On Tuesday, Mr. Kenney said he’s disappointed with Mr. Biden’s position. But the uncertainty around the project is the reason why the province stepped in with a financial investment in the first place. TC Energy would not have started construction this year without government backing. The Premier said he hopes the jobs associated with the project, the promise of secure heavy oil supply to U.C. refineries, and on-the-ground project work already completed will prevail with the next U.S. president.
“I am that hopeful whoever the president of the United States is in February of next year will see substantial progress in the project,” Mr. Kenney said, referring to a presidential inauguration that would take place in late January, 2021.
"We believe this is the right call.”
The 830,000 barrel-a-day pipeline got a muted defence from Prime Minister Justin Trudeau on Tuesday. The federal government, he said, will work with “whatever government gets elected in the United States to impress upon them how important Canada is as a secure and reliable supply of energy that they require even as we move forward toward a different future.”
But even a partly completed pipeline could be deconstructed by a president opposed to the US$11.5-billion project, according to a professor of energy law.
James Coleman of the Southern Methodist University’s Dedman School of Law said if Mr. Biden wins, he can get TC Energy to remove portions of the pipeline already construction. The presidential permit gives the president “unreviewable authority" over border crossings for pipelines. "It doesn’t apply just to new pipeline crossings; it also applies to old ones.”
Mr. Biden has the power to say “dig up your steel and take it home with you.”
Mr. Biden’s campaign said he will follow in the footsteps of former U.S. president Barack Obama, who quashed the project in November, 2015. The project was revived by Mr. Trump as one of his first acts of office in 2017.
Prof. Coleman, whose academic focus is the scrutiny of energy production and transport, said Mr. Biden has been more vocal about his concerns over the environmental effects of oil and gas than Mr. Obama – and has said he will ban new fracking, and oil and gas permitting on public lands and waters.
Although Mr. Biden hadn’t previously stated a specific position on Keystone XL, Prof. Coleman said he can’t imagine that the Alberta government and TC Energy are surprised by the news.
In March, Alberta announced that it would invest US$1.1-billion in the pipeline, a project that will move oil from Hardisty, Alta., to Steele City, Neb. – piecing together an oil transportation system that will give the province a route to the large concentration of refineries on the U.S. Gulf Coast. The initial investment was meant to cover planned construction costs to the end of this year.
Alberta also announced it will guarantee US$4.2-billion of debt related to the 1,947-kilometre pipeline.

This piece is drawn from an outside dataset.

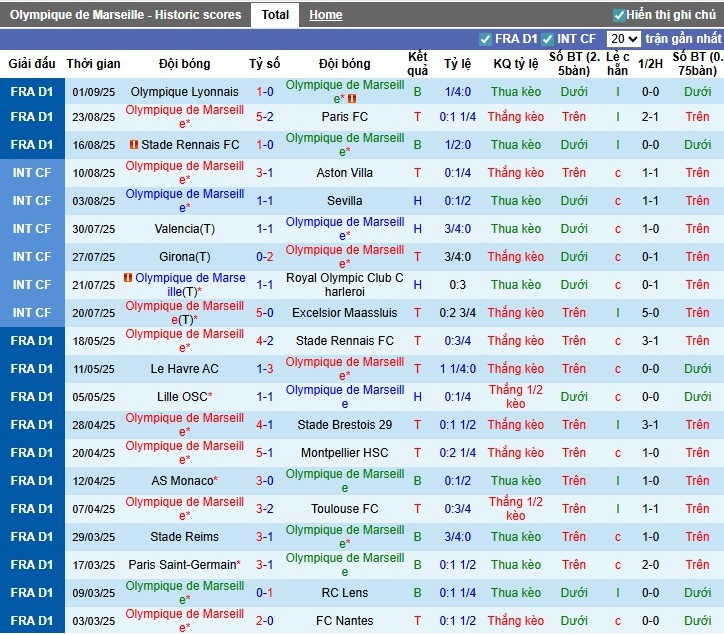
Task: Open the Olympique Lyonnais team link
Action: [185, 92]
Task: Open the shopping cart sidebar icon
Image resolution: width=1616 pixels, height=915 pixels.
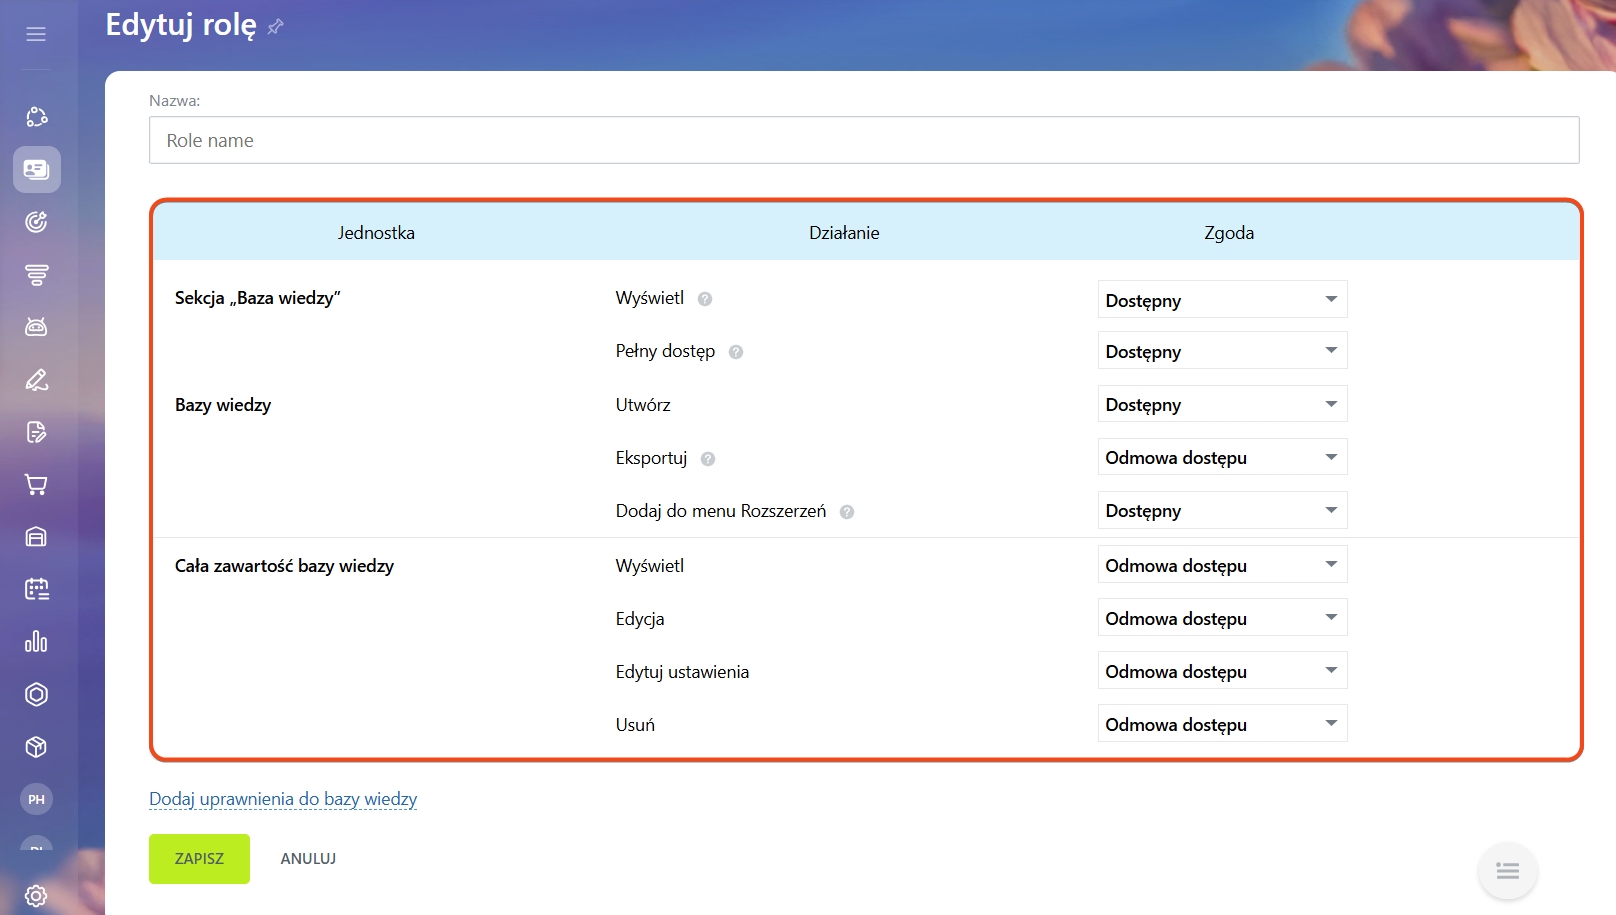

The government justified the investment by saying it will mean Canadian producers will be able to net better prices for their oil. Mr. Kenney also says the pipeline acts as a rebuke to Saudi Arabia and Russia, whose price war earlier this year further hurt oil prices and stung North American crude producers already reeling from the drop in demand because of the novel coronavirus pandemic.
On Tuesday, Mr. Kenney said the loan guarantees wouldn’t come into use if the project is cancelled by a Democratic president early next year, as they do not get triggered until the 2021 construction season. The Alberta government and TC Energy will make an assessment in late January, he said.
“So those $6-billion in loan guarantees are not at risk,” the Premier told reporters, referring to the value in Canadian dollars.
Alberta NDP Leader Rachel Notley said she understands the economic importance of getting pipelines built. However, she said she’s concerned there hasn’t been financial transparency from Mr. Kenney’s United Conservative Party on the deal that saw the Alberta government take up to $7.5-billion in financial risk, to try to get Keystone XL built.
“I don’t think Albertans have ever been asked to risk that much money on one project," Ms. Notley said.